How to Study Imagination: Methodological Suggestions

Once we bring to the front a class of psychological phenomena that deal with non-existing objects we need new methodologies able to deal with the ethical, aesthetic and affective relationship with the world implied in the notion of Gegenstand. This goal cannot be achieved through reductionist approaches (both physiological and linguistic) but requires the study of complexes of signs and products of human activity.

Such a methodological framework must include a multidimensional view of cultural-personal processes. First, one must consider the nature of the subject (person, social group, community, institution) and its functional extension (how it establishes ties with environment). If we understand the subject as “immersed” in the environment, we take for granted the responsive nature of establishing such ties. Of course, it is impossible for an open system to not relate to its environment. Nevertheless, the selective ways of establishing these ties (e.g., what the subject strives or ignores) are the relevant information about the subject understood as a pre-adaptive system.

Second, the nature of the environment (structured, quasistructured, random, etc.) must be accounted in order to understand the kind of constraints and affordances.

Third, the expectations - encoded both into the psyche and the environment - of different “social others” that are expected to orient the subject-environment relations. These can include the immediate actions and the forms of resistance of the Gegenstand (both persons and objects) as they form social suggestions embedded in the material culture, spaces, practices and social representations.

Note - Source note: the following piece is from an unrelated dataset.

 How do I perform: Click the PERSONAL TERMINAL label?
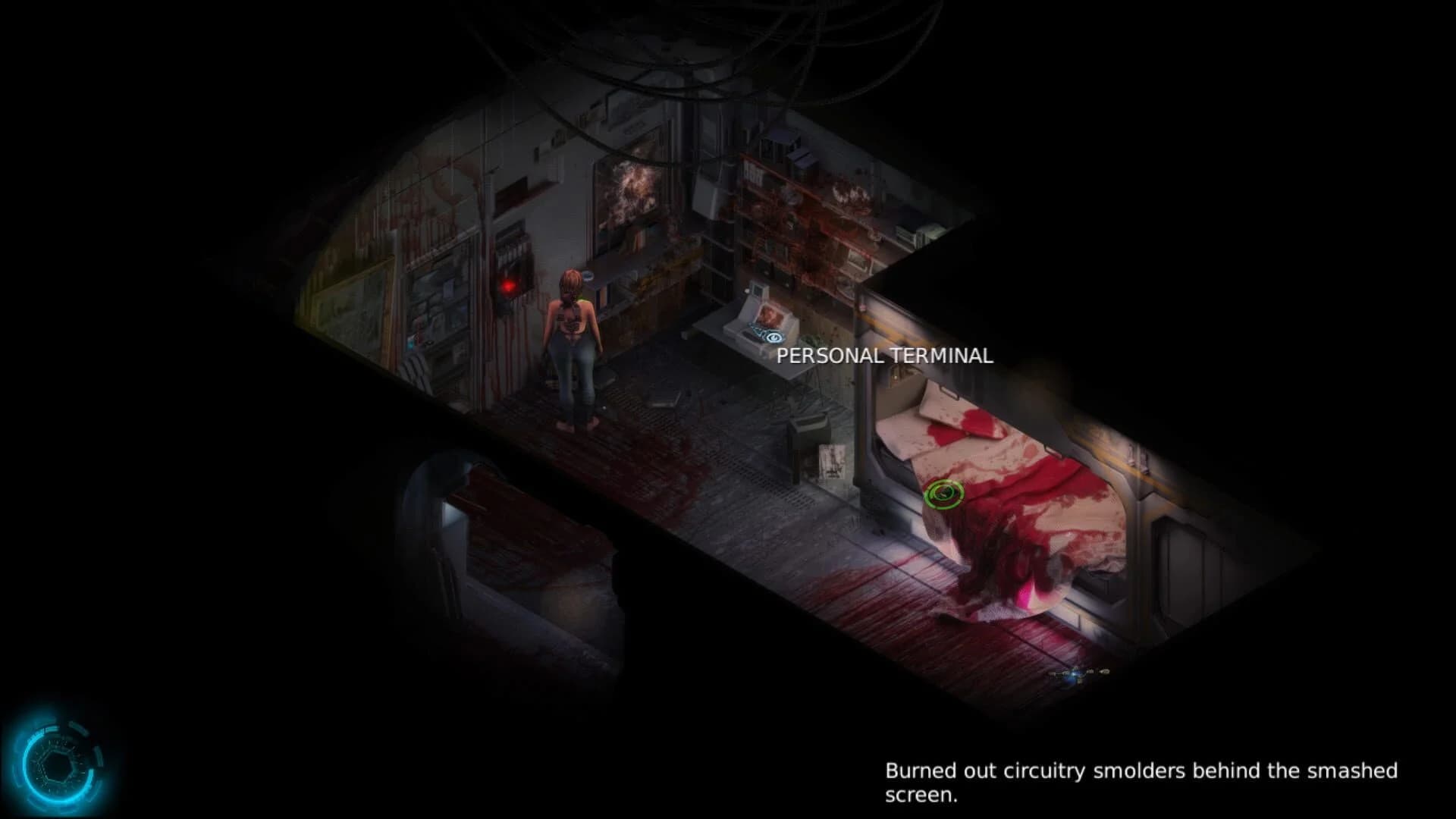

Finally, we must account for the interaction between the future-goalorientations of the subject, dealing with oneself, with the structure of the environment and the social guidance [21]. New reflexive orientations are re-appreciating research methods that have been neglected, such as introspection [30], autoethnography [31], diffusionism [32] and phenomenology [33]. These can represent a starting point to develop new methods for accounting for the socio-cultural and individual dimensions of imagination as well as for the imaginative logic.

Conclusion

I have tried to argue that imaginative processes are a fundamental part of the psyche. Though neglected for a long time by psychological sciences, imagination is at work in all forms of human experiencing. The main obstacle to the understanding of imagination is represented by the established opposition with rationality and the received view of imagination as a form of attenuated sensation. To overcome this unfruitful conception, it is first necessary to adopt a different perspective on the way mind relates to the world through the future-oriented, goaldirected and value-guided processes of meaning-making. The problem of the correspondence between mental processes and reality is difficult to afford if we remain trapped in an oppositional or a representational views. For this sake, I have briefly outlined the current approach of cultural psychology in his semiotic dynamics perspective [21], in which the ideas of directionality, pre-adaptation and Gegenstand provide an interesting grounding for a new look at imaginative processes. Aquinas’ famous claim: “Nihil est in intellectu quod non prius in sensu” could be reversed, by the light of the argument I have presented, in “Nihil est in intellectu quod non prius in imaginatio”. Imaginative processes produce the conditions for both experiencing and acting upon the world as well as the self-regulative semiotic tools that guide meaningmaking of uncertainty. Human beings experience meaningful others and objects in function of their future-oriented and goal-directed systems of meaning rather than just producing meaning as a response to the demands of the environment. This is the reason for imaginative processes to play a crucial role in human problem solving, as a source of comparison, suggestions, guidance but also resistance and, finally, self-regulation [1].

1For a more detailed history of the development of the notion of Gegenstand from German philosophy [21].